“性萧条”、“恋爱降级”、“低欲望社会”,

这些词汇成了近年来剖析亲密关系时无法绕开的标签。

话语背后,一个显见的结论呼之欲出:

当下的年轻人,

似乎正对建立亲密关系失去兴致。

香港大学教授吴存存,

却对这种普遍直觉持保留态度。

在她看来,

欲望从未消亡,

只是流向的出口发生了变化。

【文章配图-1】吴存存现于香港大学任教

主流叙事的逆风处,

是吴存存学术生涯最初的锚点。

在二十世纪末,禁欲风气仍具束缚力的背景下,

她着手研究中国性爱文史,

借由回望历史,

拨开笼罩在“性”字上的重重迷雾。

【文章配图-2】吴存存在南丫岛的家中

爱,比性更崇高?

中国传统社会,真如想象般保守?

性的开放,始于西方文化的介入?

五月,一条前往南丫岛拜访吴存存。

她独居离岛,与喧嚣人群保持距离,

目光却始终凝视着人性中最隐秘、也最本真的角落。

顺着她的视线,

那些我们习以为常的认知,

都值得被重新审视。

编辑:李艾月

责编:陈子文

五月的季风掠过南丫岛,空气中弥漫着咸湿水汽,给皮肤裹上一层薄浆。

从中环乘摆渡船晃荡三十分钟,便能抵达这座香港离岛。过往船只交错,拖曳出一道道白浪,城区的嘈杂逐渐被甩在身后。踏上岛屿,路上鲜少遇见居民身影;若深入山林,拐过弯去,往往只剩树影婆娑。

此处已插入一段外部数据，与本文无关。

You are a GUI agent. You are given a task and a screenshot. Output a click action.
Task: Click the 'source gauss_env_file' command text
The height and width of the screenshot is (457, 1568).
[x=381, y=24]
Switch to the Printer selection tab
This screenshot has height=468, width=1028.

【文章配图-3】吴存存喜欢在游客罕至的山中小径中散步

坐在南丫岛岸边的礁石上,发呆或思考,

是她享受的时刻。

吴存存对这些小径早已驾轻就熟。她偏爱走到尽头的一块礁石坐下,并非为了刻意发呆或深究哲理。夕阳西下时,对岸高楼的反光刺眼夺目,而她的身影澄静得如同粼粼海面。

她习惯与人群保持适度距离,但数十年来,研究的却是人与人之间最底层的连结——性。

【文章配图-4】1979年冬,吴存存与父亲的合影

1962年,吴存存出生于温州。几十年光阴流转,她依然留着利落的短发。大学四年在杭州度过,她自嘲是个“假小子”,身边从未有过甜言蜜语相伴。

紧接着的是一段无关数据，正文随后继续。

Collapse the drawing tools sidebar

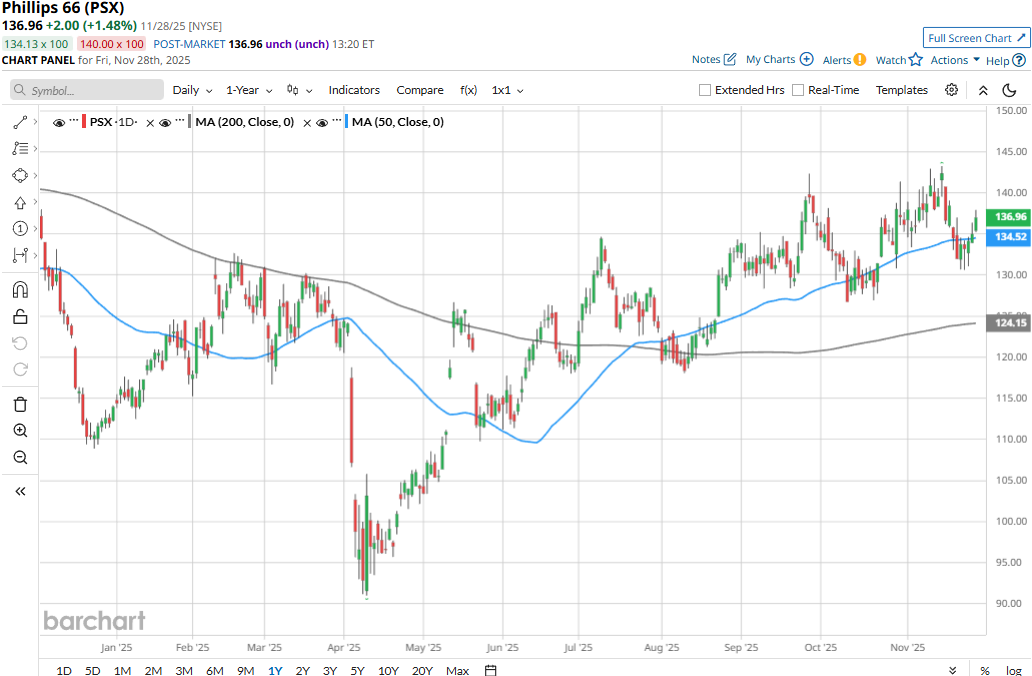[20, 491]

对于婚恋之事,父母从未施加压力。成长于“妇女能顶半边天”的年代,父母坚信女性应拥有独立事业,并劝诫她切勿过早恋爱。父亲甚至不许她精心打扮、涂脂抹粉。

这样的家庭教育塑造了吴存存的主见,却也似乎在某种程度上遮蔽了她对女性情欲的理解。成长过程中,她曾一度觉得性很“脏”。

【文章配图-5】1980年代,吴存存在南开大学攻读硕士期间

1980年代中期,吴存存在南开大学攻读硕士期间,霭理士的《性心理学》译本出版。阅读的过程掀开了一个长期被避讳的话题,令她深受触动——原来性并非羞于启齿的私人经验。此后,她将目光投向明清文学中的性爱议题。

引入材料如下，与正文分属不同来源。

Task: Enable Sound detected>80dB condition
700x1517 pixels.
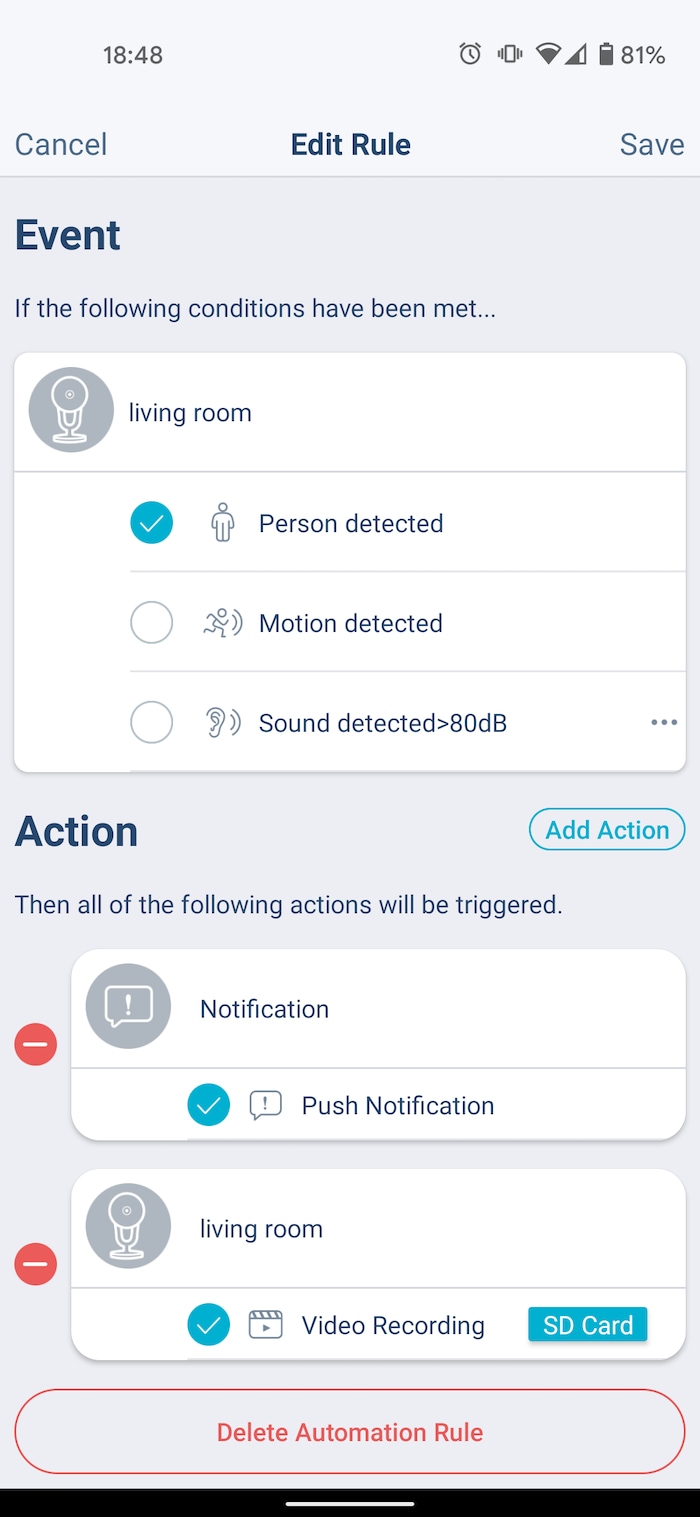Action: (152, 723)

1993年,31岁的吴存存在南开大学开设选修课“明清社会性爱风气与文学”,成为国内高校中最早以中国古代性爱史为主题的课程之一。四年后,她完成了同名专著《明清社会性爱风气》。

自认身处禁欲时代的幸运儿,吴存存在研究中国性史的道路上,并未经历人们想象中的艰难坎坷。即便如此,《明清社会性爱风气》的出版过程仍波折不断,最终在2000年得以面世。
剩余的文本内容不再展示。